L’adhésion à une organisation supranationale met en danger les fondements du système politique suisse

L’adhésion à une organisation supranationale met en danger les fondements du système politique suisse

par Thomas Kaiser, historien

Lorsque nous élirons le 18 octobre un nouveau parlement, c’est aux citoyens et citoyennes de décider qui siègera en tant que représentant du peuple au Palais fédéral à Berne. C’est pourquoi il est très important de bien réfléchir à qui l’on donne sa voix. Les temps actuels nous mettent devant de grands défis. Dans les pays de l’Europe et de l’UE il y a de grands problèmes, et avec le conflit en Ukraine le danger d’une guerre européenne est de nouveau du domaine du possible. Comment la Suisse veut se positionner relève finalement de la responsabilité de nous citoyens. Voulons-nous rester indépendants, bien gérer le budget de l’Etat et protéger notre Etat contre les attaques de l’extérieur, où voulons-nous proposer nos services à l’UE? Ce pas serait lourd de conséquences pour nous et notre système politique.

Si l’on demande aux candidats d’un examen d’instruction civique les particularités du système politique suisse, ils mentionnent en général en premier lieu la démocratie directe et seulement après la neutralité, le fédéralisme ou le multilinguisme de la Suisse. Ce n’est pas par hasard, car dans aucun pays du monde la population n’a autant de droits de participation qu’en Suisse. Certes, il y a dans d’autres pays, par exemple en Allemagne, la possibilité de soumettre certaines décisions politiques, au niveau des communes ou du land, au référendum. C’est particulièrement le cas en Bavière, où le président du Conseil constitutionnel, responsable de l’élaboration d’une nouvelle constitution après la Seconde Guerre mondiale, était Wilhelm Hoegner qui s’était exilé pendant la guerre en Suisse. (cf. Wilfried Scharnagel. Bayern kann es auch allein, wie in der Schweiz. p. 64) Mais dans aucun Etat les possibilités de participer sont aussi développées qu’en Suisse. Même au plan fédéral le peuple peut directement participer aux décisions. Dans les pays membres de l’Union européenne, nous ne trouvons que des démocraties présidiales ou parlementaires où le peuple, à part les élections cycliques, ne peut que rarement participer aux décisions politiques. Le droit d’initiative à l’échelon national n’existe dans aucun de ces pays. La particularité de la Suisse réside donc surtout dans sa démocratie directe.

- **MATÉRIEL FOURNI**:
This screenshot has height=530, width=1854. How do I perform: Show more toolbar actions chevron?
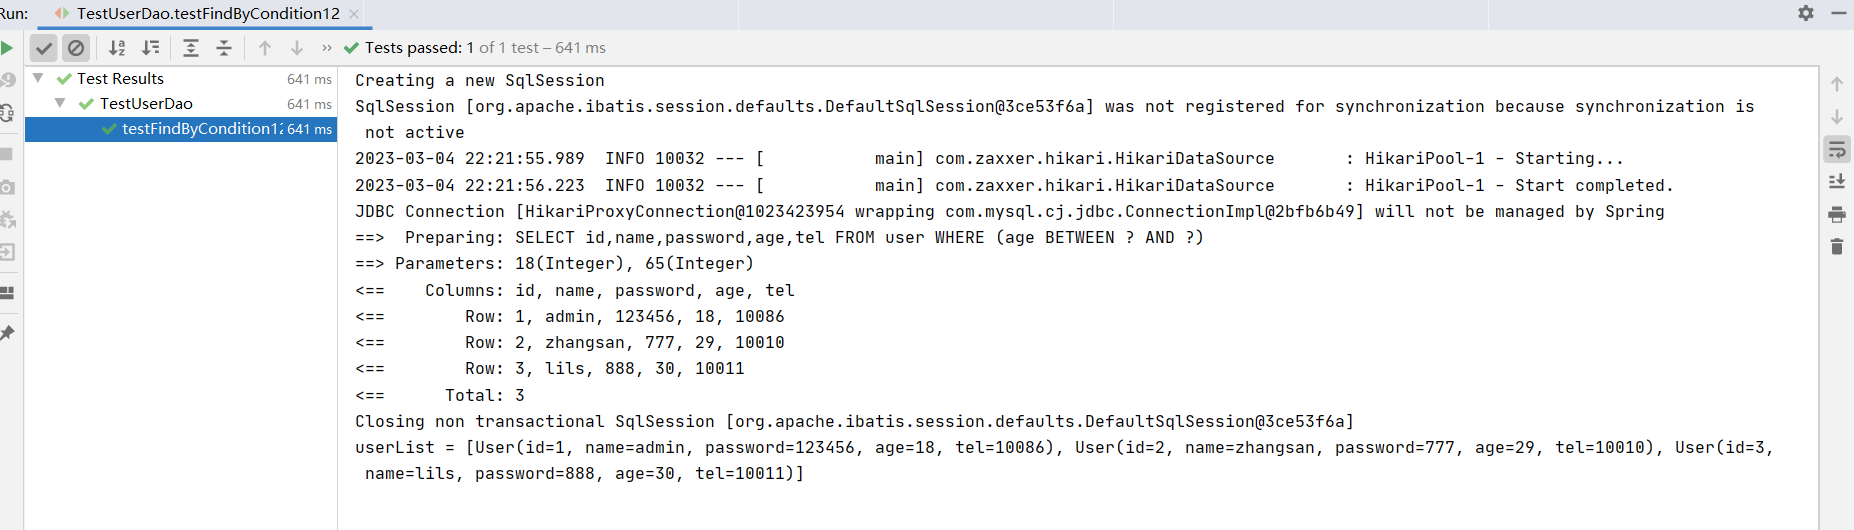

- **CONSIGNE 1**: Selon l'article sur le système politique suisse, quelle particularité les candidats à un examen d'instruction civique citent-ils en général en premier ?
- **CONSIGNE 2**: Poursuivez l'article sur le système politique suisse à partir de sa dernière phrase.

- **RÉPONSE ATTENDUE 1**: La démocratie directe.

- **RÉPONSE ATTENDUE 2**:
De ce point de vue-là on peut dire que la Suisse est un cas particulier, qui, de par son système, n’est pas compatible avec une formation supranationale où le citoyen est surtout administré.

Les paysans, détenteurs légitimes du pouvoir politique

La Suisse ne se comprend qu’à partir du citoyen, car depuis la fondation de la Confédération au Moyen-Age les habitants jouissent d’un degré élevé de liberté, ce qui se manifeste dans la délégation de beaucoup de responsabilités à l’individu.
La délégation de responsabilité repose sur la conviction que le citoyen n’abuse en général pas de cette confiance mais s’engage en principe d’une manière positive pour la communauté. Cette façon de penser était déjà d’actualité au Moyen-Age. Ainsi, dans les Grisons ce furent les paysans qui s’impliquèrent de manière active dans le développement du système politique. Ils étaient les détenteurs légitimes du pouvoir. La responsabilité leur incombait de défendre leurs communes contre des attaques extérieures. Ces armées de paysans s’avérèrent plus puissantes que les armées de mercenaires étrangers (cf. Rudolph C. Head. Demokratie im frühneuzeitlichen Graubünden, p. 13?ss). On savait ce qu’on avait à défendre, à savoir un haut degré de liberté et d’autonomie.
Par les temps qui courent, la distinction entre «délit fiscal» et «fraude fiscale» est un exemple où la confiance fondamentale envers le citoyen se manifeste, ce qu’on ne comprend pas dans des pays tels l’Allemagne, la France, l’Italie, etc. Le concitoyen est considéré comme un semblable qui a également un intérêt au bien commun. Ainsi le contribuable n’est pas considéré avec méfiance comme fraudeur fiscal potentiel comme dans d’autres pays. Lorsqu’on compare la fiscalité suisse avec celle d’autres pays, on constate que notre façon de voir les choses est beaucoup plus prometteuse. Jusqu’à présent, la Suisse maîtrise ses finances. Même s’il y sans cesse des tentatives de dépenser plus que l’on encaisse. Avec le frein à l’endettement le peuple a jadis mis un terme à la gestion irresponsable du trésor public.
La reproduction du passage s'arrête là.